На наш взгляд, отечественная культурно-государственная традиция должна стать как минимум основой для выстраивания государственной идеологии и практики современной России, а во-вторых, способна обогатить и мировую теорию и практику государственно-правовой жизни. Первостепенную значимость в этой перспективе имеет идея соборности, глубоко воспринятая русским народом на уровне еще дофилософском, воплощенная в государственной теории и практике Древней Руси, затем нашедшая последовательную разработку в социально-философских работах славянофилов и русской философии конца XIX — начала XX века. В качестве ключевого понятия социальной философии, «соборность» раскрывает духовный смысл всякого общественного единства людей: «под всяким механическим внешним отношением между людьми и объединением людей скрывается и через него действует сила соборности, внутреннего человеческого единства». Качество этого внутреннего единства в понятии соборности мыслятся вполне определенным образом: это свободное единство в вере и любви, единство, утвержденное на жертвенном служении Высшей Правде.
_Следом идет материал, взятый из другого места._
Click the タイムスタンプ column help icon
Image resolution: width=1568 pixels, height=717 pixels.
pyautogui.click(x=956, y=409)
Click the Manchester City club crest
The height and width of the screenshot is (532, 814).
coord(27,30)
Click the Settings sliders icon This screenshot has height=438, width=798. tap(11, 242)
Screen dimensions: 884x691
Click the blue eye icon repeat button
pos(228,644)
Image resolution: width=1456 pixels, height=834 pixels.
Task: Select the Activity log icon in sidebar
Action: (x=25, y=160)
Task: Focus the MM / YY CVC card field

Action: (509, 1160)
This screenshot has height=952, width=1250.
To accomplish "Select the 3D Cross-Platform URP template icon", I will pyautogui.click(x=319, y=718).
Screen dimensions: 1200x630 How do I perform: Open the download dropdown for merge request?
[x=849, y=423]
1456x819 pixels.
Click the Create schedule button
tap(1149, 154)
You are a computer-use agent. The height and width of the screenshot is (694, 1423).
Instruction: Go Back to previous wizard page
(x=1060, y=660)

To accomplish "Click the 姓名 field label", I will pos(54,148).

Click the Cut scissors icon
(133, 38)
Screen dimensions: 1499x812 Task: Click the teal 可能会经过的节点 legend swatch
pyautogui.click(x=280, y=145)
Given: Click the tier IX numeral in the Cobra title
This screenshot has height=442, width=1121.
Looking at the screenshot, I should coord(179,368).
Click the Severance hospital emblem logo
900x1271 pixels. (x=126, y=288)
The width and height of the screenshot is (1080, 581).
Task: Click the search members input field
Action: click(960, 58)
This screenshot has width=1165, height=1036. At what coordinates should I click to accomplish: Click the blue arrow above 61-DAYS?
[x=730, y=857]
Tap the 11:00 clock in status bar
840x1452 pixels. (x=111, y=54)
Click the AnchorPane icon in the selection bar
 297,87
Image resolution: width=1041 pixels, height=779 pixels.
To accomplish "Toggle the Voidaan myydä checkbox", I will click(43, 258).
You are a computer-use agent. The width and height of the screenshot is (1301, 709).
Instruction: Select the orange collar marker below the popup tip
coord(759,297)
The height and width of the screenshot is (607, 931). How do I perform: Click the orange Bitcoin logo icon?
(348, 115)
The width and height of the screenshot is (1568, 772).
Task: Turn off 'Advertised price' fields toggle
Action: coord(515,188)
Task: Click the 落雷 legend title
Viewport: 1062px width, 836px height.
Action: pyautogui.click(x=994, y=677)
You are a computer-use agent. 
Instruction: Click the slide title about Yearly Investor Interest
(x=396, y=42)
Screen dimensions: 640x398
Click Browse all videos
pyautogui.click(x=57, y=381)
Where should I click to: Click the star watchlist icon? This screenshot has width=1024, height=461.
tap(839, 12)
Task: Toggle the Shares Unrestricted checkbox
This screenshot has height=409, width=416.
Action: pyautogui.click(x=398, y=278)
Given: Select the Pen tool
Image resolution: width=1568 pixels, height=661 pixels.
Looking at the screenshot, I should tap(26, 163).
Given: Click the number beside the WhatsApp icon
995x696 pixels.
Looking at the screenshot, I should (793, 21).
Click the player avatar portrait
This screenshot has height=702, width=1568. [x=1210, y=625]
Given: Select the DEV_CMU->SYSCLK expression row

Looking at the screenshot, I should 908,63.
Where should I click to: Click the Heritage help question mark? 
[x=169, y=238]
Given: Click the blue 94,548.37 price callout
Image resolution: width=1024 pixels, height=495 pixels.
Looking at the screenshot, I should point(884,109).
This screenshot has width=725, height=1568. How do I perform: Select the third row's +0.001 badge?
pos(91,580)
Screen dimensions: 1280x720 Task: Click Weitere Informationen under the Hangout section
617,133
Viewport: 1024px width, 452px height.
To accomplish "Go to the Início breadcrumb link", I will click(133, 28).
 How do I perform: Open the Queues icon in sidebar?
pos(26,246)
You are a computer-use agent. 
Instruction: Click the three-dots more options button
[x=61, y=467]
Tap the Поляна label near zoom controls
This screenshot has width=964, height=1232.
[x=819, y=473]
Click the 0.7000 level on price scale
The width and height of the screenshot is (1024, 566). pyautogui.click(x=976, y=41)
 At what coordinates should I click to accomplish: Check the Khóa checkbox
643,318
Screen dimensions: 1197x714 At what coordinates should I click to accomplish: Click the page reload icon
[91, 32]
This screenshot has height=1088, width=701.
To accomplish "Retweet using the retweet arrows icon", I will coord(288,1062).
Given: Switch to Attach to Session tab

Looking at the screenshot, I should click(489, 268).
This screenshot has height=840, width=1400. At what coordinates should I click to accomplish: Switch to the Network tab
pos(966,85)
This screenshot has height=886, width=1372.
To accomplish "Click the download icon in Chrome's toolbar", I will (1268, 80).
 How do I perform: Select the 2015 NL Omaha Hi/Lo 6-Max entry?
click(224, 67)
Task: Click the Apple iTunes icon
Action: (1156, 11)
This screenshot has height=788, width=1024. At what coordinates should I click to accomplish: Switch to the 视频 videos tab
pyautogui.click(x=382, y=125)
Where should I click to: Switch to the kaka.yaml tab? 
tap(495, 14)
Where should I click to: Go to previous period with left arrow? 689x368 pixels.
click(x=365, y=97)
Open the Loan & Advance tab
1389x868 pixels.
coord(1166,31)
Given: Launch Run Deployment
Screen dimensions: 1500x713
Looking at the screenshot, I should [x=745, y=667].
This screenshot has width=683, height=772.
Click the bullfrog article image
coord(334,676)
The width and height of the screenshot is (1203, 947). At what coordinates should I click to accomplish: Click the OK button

Именно принцип всеобщего служения является основополагающим для русской государственности: всякая общественная деятельность находит свое высшее оправдание и смысл, сознаваясь как служение. В этом пункте западный и русский ход мысли прямо противоположен. Запад в качестве предельного смысла утверждает обслуживание государством потребностей человека, который есть, таким образом, высшая ценность, Россия же смысл государства видит в служении человека чему-то превышающему его самого. Как это ни покажется странным, реальные последствия этих подходов выражаются в том, что провозглашенный мерой всех вещей человек утрачивает высокий смысл своего существования, предельно выхолащивается и нивелируется, оказывается в рабстве у этих вещей, а через служение Высшей Правде человек обретает настоящее человеческое достоинство, онтологическую свободу и полноту бытия.
При этом, на наш взгляд, принцип соборности, выражающийся в единстве людей через веру, любовь и жертвенное служение, является не каким-то специфически русским «местным идиотизмом», он представляет собой универсальный принцип бытия человека в мире вообще и принцип государственного бытия человека в частности. Именно исходя из идеи соборного единства возможно максимально глубоко понять онтологические определенности бытия человека и общества.